Exercise aim:
Which lines of the entries below include "autosleutels"? List them all.

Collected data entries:
================
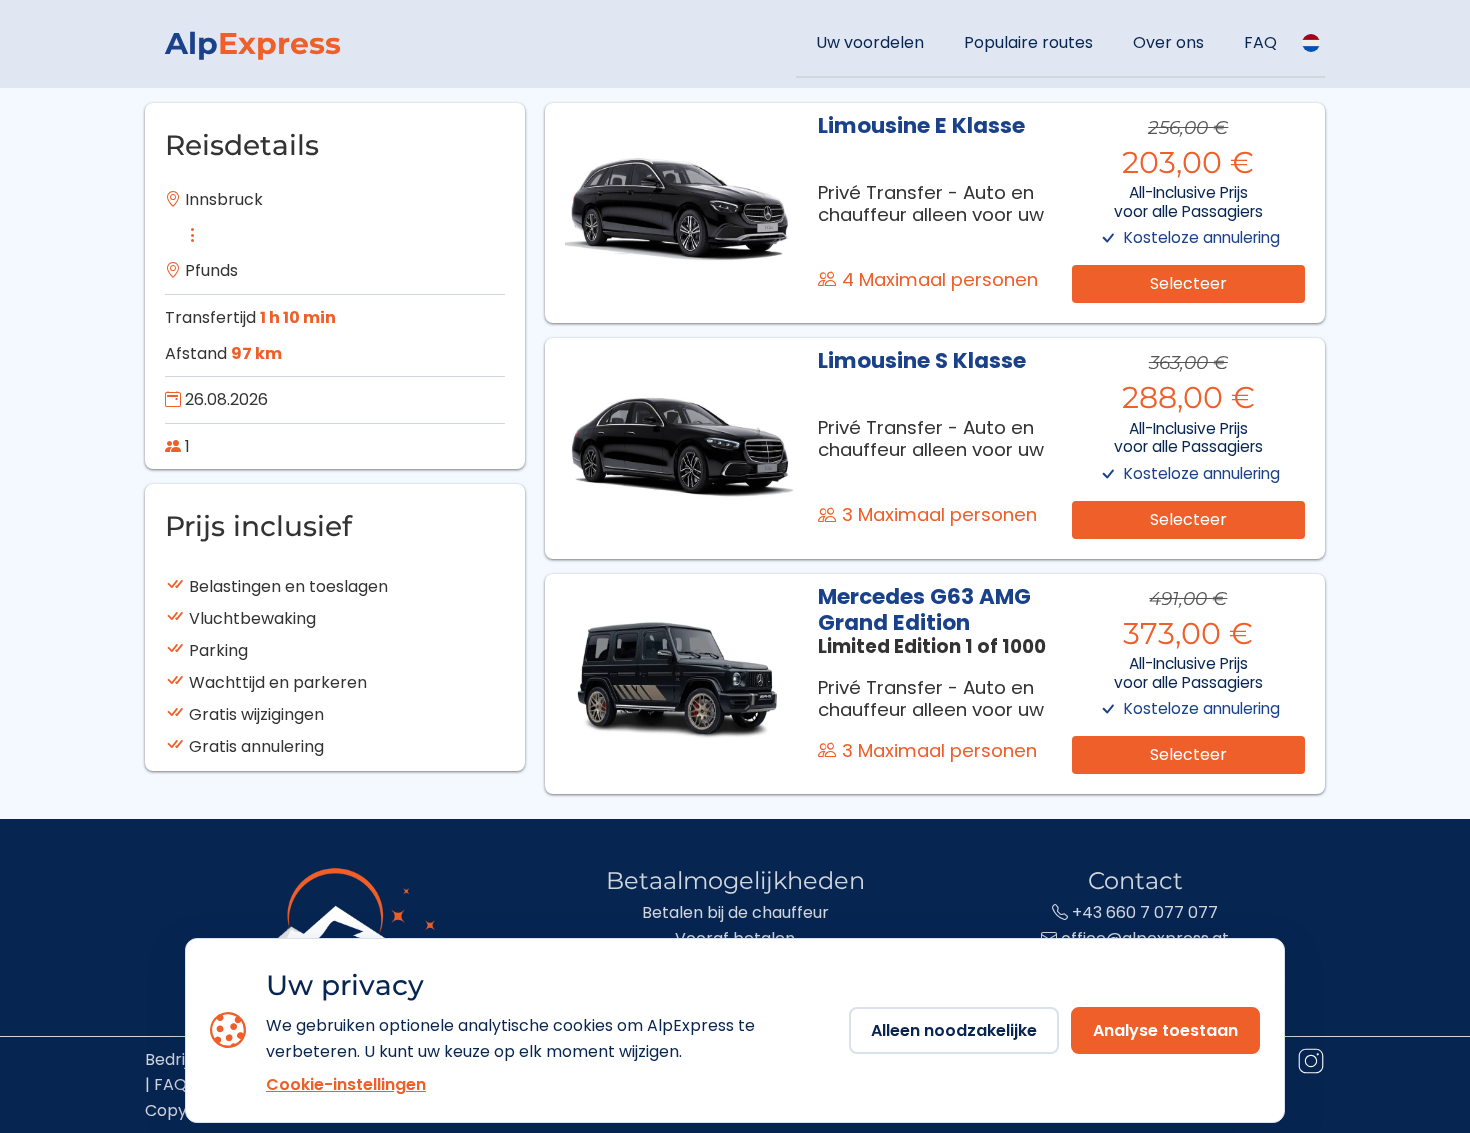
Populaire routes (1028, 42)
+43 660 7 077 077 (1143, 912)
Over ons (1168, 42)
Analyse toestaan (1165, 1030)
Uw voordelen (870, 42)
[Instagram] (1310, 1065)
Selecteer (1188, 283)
================
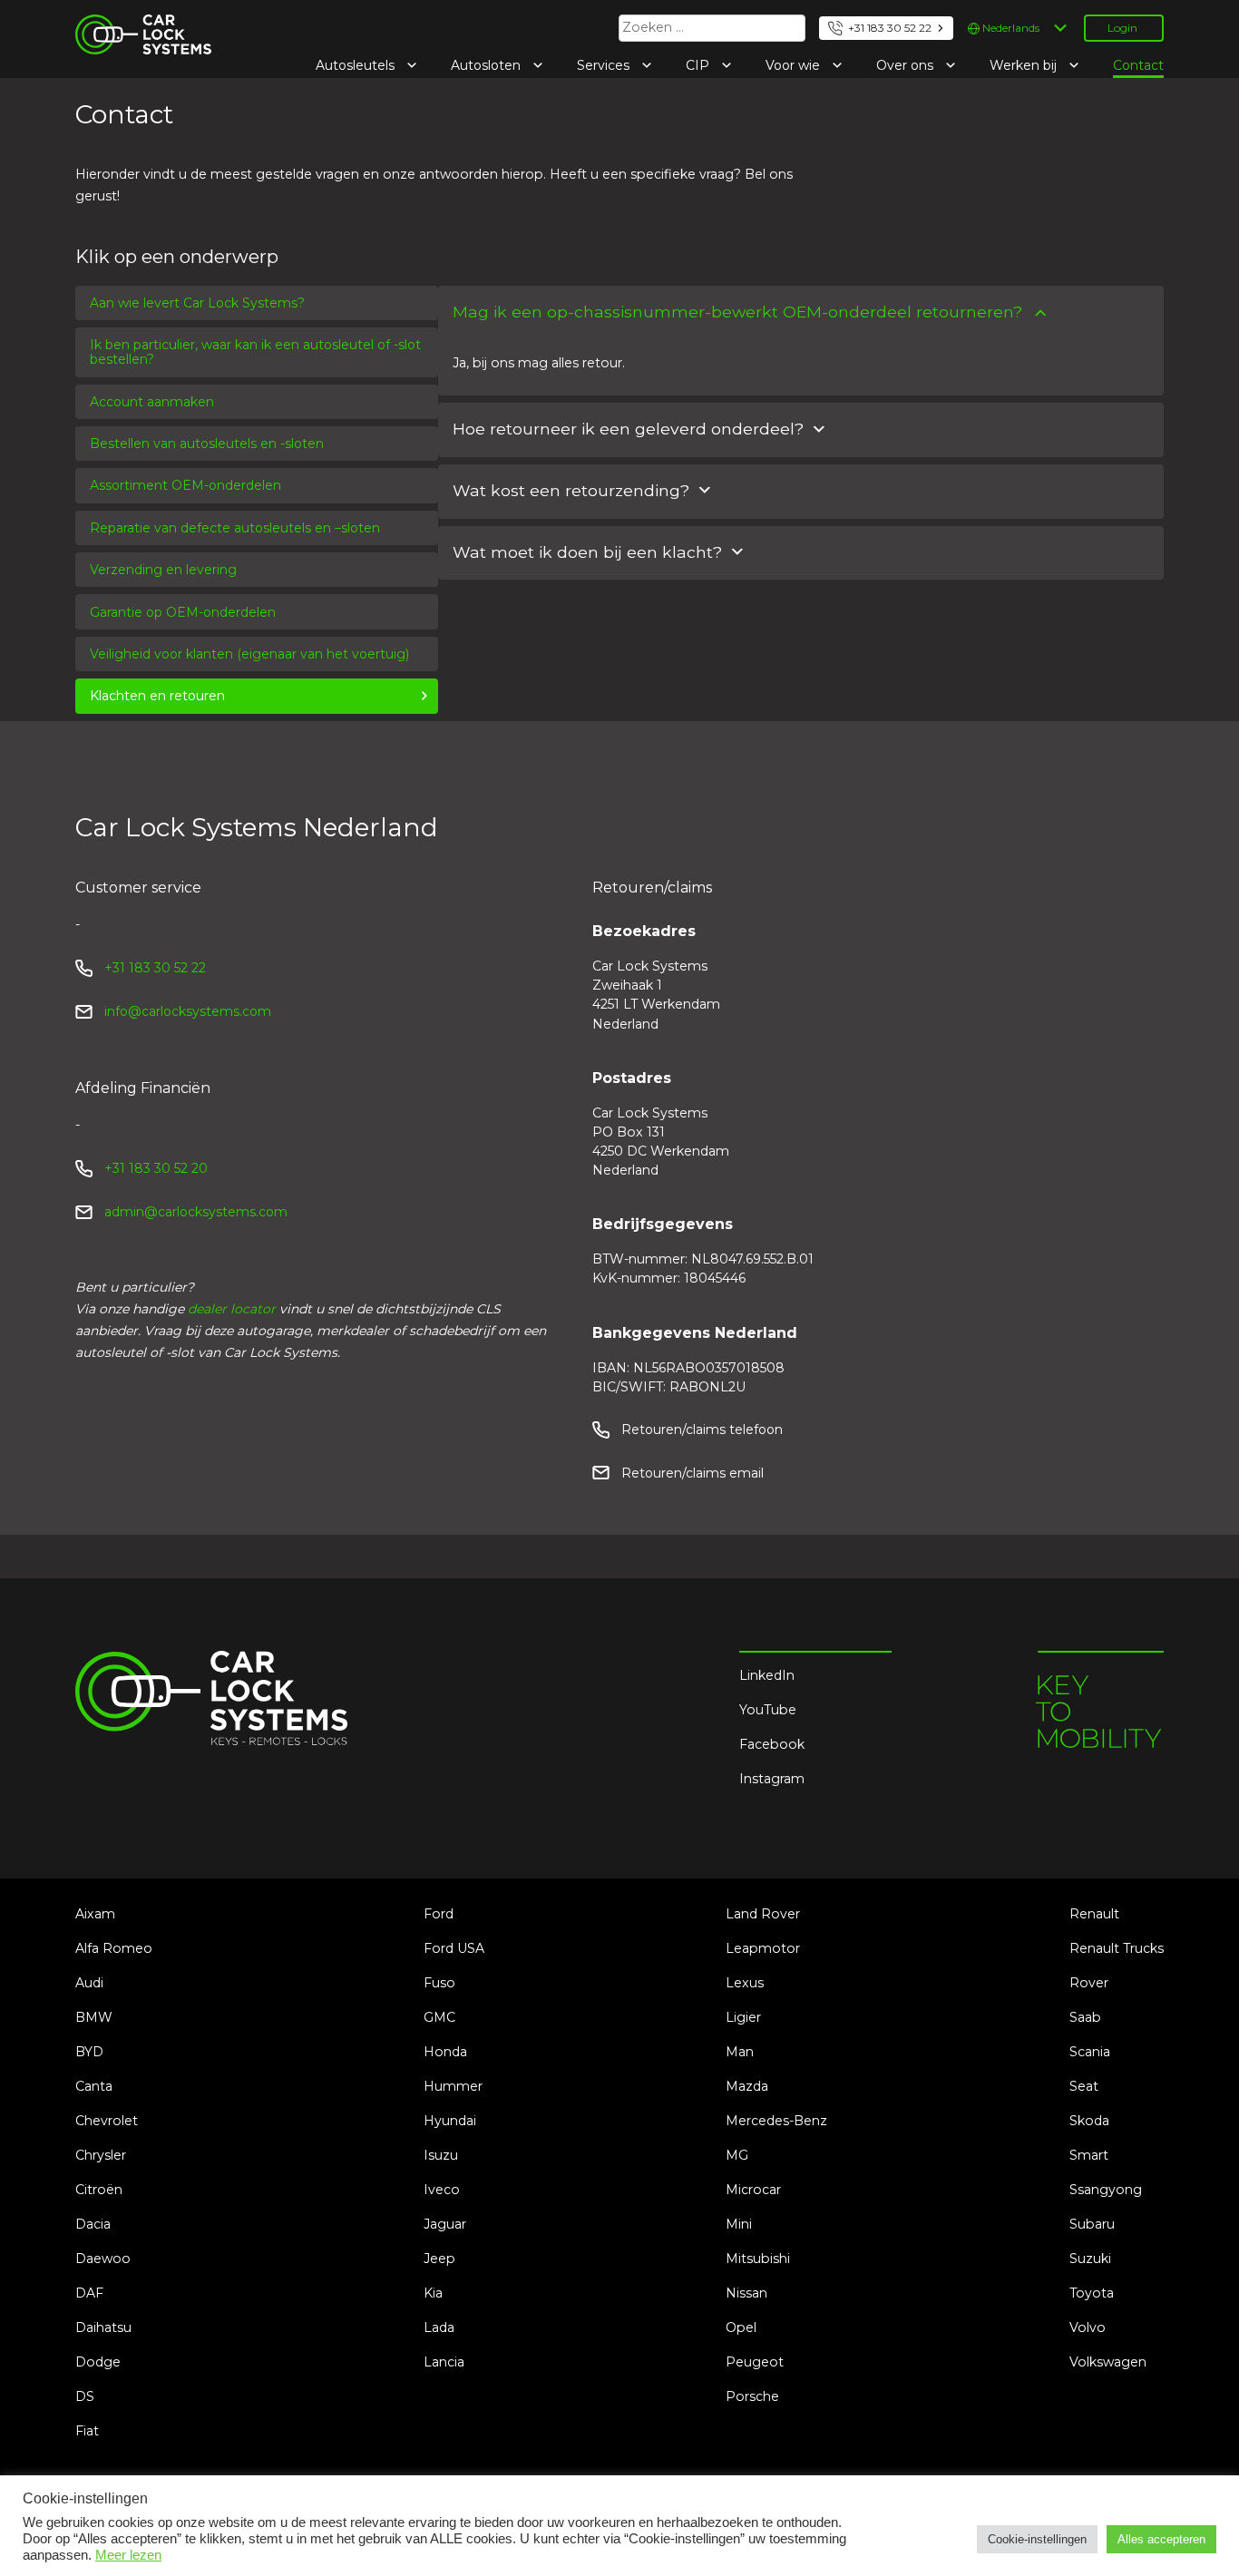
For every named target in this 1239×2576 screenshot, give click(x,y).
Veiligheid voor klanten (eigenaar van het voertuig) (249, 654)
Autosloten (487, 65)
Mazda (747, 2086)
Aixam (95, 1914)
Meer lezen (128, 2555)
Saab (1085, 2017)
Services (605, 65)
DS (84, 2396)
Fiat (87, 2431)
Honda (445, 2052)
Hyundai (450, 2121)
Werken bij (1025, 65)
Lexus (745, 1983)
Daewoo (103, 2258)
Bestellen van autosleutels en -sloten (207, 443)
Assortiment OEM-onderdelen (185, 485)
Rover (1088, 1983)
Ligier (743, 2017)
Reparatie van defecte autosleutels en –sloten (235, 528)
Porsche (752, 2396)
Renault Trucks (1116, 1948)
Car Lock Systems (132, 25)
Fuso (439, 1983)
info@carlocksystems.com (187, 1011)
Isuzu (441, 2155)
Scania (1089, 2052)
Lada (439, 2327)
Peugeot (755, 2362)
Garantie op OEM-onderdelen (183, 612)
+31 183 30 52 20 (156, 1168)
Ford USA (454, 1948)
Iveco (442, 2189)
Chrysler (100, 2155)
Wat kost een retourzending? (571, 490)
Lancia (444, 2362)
================
The answer:
Bestellen van autosleutels en -sloten (207, 443)
Reparatie van defecte autosleutels en –sloten (235, 528)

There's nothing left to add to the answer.